(58)【調査した分野】(Int.Cl.,DB名)
【発明を実施するための形態】
【0027】
次に、本発明の実施形態を図面に基づいて説明する。
【0028】
(第1実施形態)
(減速機付モータ)
図1は、減速機付モータ1の外観を示す斜視図、
図2は、減速機付モータ1の一部の部品を取り外した状態を示す斜視図である。
図1、
図2に示すように、減速機付モータ1は、例えば、車両のパワーウインドウ装置等に用いられるものであって、電動モータ2と電動モータ2に連結されたウォーム減速機(クラッチ付減速機)3と、を備え、ウォーム減速機3にクラッチ機構4が内装されている。
【0029】
(電動モータ)
電動モータ2としては、例えば、ブラシ付直流モータなどが用いられる。このブラシ付直流モータは、有底筒状のヨーク5と、ヨーク5の内側に回転自在に設けられたアーマチュア6と、を備えている。ヨーク5の内周面には、複数(例えば、6つ)の永久磁石(不図示)が設けられている。一方、アーマチュア6は、ヨーク5に回転自在に支持されている回転軸7と、回転軸7に外嵌固定されているアーマチュアコア6aと、回転軸7のウォーム減速機3側に設けられるコンミテータ(不図示)と、を有している。アーマチュアコア6aには、不図示の巻線が巻回されている。この巻線に電流が供給されることにより、アーマチュアコア6aに所定の磁界が形成される。このようなアーマチュア6の回転軸7に、ウォーム減速機3が連結されている。
【0030】
(ウォーム減速機)
ウォーム減速機3は、アーマチュア6の一端側を受け入れるホルダ部8と、ウォームギア9およびクラッチ機構4を収納するギア収納部10と、が一体成形されたケーシング11と、を有している。
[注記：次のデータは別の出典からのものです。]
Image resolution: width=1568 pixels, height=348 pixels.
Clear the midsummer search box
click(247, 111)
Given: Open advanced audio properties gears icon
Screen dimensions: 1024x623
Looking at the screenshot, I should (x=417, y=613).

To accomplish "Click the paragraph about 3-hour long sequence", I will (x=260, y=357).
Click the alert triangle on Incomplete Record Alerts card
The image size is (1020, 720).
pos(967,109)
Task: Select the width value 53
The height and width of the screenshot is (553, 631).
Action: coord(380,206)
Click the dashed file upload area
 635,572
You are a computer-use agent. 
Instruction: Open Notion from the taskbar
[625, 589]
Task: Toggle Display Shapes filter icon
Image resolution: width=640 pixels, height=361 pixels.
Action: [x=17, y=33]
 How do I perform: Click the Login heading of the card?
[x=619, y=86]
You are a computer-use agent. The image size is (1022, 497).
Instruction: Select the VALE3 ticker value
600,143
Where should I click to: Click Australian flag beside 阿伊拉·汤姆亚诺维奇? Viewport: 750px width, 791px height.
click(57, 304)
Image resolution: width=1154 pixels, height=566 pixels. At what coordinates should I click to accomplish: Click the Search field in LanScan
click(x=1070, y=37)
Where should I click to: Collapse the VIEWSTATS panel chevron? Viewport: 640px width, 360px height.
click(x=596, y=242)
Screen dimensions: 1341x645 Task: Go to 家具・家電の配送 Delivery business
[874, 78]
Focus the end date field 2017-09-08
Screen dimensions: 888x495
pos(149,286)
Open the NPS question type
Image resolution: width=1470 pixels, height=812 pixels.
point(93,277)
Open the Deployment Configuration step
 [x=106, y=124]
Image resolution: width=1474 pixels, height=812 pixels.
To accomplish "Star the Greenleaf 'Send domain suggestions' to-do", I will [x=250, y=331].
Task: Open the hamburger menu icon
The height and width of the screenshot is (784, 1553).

ホルダ部8は、電動モータ2側に開口部8aを有する箱状に形成されたものである。ホルダ部8には、アーマチュア6に設けられている不図示のコンミテータや、このコンミテータに摺接するブラシが収納される。
【0031】
電動モータ2は、ホルダ部8の開口部8aをヨーク5で閉塞するように設けられている。そして、ホルダ部8の開口部8a側の端部に、ヨーク5がボルト12によって締結固定される。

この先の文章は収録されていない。